NHS England has announced plans to ban the sale of sugary drinks on its provider’s premises if action is not taken to reduce consumption.
Currently, only 141 of 232 NHS Trusts are signed up to a voluntary scheme that aims to reduce the amount of sugary drinks sold to below 10% of beverage purchases. Retailers such as Marks and Spencer, WH Smiths and Subway have also agreed to cut sugary drink sales in their hospital outlets.
However, the updated NHS hospital contract includes, for the first time, a clause prohibiting the sale of sugar-sweetened beverages. This will come in to force if providers fail to reach the previously voluntary 10% target and will result in a total ban on the drinks. Providers and outlets have until the end of March 2018 to comply with these new terms.
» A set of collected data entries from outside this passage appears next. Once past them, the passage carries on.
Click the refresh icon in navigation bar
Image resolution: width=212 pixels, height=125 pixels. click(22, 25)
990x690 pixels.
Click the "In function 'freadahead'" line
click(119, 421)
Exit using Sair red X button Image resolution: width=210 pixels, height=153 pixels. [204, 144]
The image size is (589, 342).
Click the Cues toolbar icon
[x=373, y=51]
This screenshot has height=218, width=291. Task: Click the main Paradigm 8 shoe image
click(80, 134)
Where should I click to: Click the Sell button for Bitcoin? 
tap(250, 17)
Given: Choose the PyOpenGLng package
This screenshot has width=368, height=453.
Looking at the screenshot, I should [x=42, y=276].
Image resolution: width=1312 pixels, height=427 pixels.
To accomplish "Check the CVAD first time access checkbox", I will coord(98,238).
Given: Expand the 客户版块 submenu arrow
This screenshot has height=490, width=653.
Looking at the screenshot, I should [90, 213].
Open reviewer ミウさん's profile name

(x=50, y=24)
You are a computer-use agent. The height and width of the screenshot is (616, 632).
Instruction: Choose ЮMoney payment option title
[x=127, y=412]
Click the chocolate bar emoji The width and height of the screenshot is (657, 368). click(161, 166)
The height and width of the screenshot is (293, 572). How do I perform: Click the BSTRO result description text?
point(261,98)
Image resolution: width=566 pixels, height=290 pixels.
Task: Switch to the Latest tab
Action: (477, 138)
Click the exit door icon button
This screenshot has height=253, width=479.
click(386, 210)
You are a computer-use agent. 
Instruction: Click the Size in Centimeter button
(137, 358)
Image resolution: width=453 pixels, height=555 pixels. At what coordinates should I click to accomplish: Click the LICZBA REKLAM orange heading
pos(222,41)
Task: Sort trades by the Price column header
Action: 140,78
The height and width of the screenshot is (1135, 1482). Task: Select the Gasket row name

Announcing the policy, Simon Stevens, chief executive of NHS England, said “It’s important the NHS practices what it preaches on healthy food and drink. We want 2018 to be the year when the tasty, affordable and easy option for patients, staff and visitors is the healthy option.”
The move has received support from pressure groups such as the Campaign for Better Hospital Food and also from Public Health England (PHE). Duncan Selbie, PHE’s chief executive, argues that “Hospitals should play an important role in preventing obesity, not just treating it. Plans to offer healthier food and restrict less healthy options are a positive step towards tackling the country’s obesity problem.”
England will be the second country in the world to implement such a plan, following Portugal’s bold action last year. And with a UK-wide sugar tax on drinks scheduled for April, 2018 is set to be a time of change for the UK beverage industry (the tax will affect products with over 5g of sugar per 100ml).
While the current drive for better health is seemingly being driven by the public sector, consumers are also becoming more health conscious. Zero-sugar brands are becoming increasingly popular and major players in the UK beverage industry are responding with diversified portfolios and new product offerings. This means that while bans and taxes pose challenges for drinks manufacturers, they also represent significant opportunities.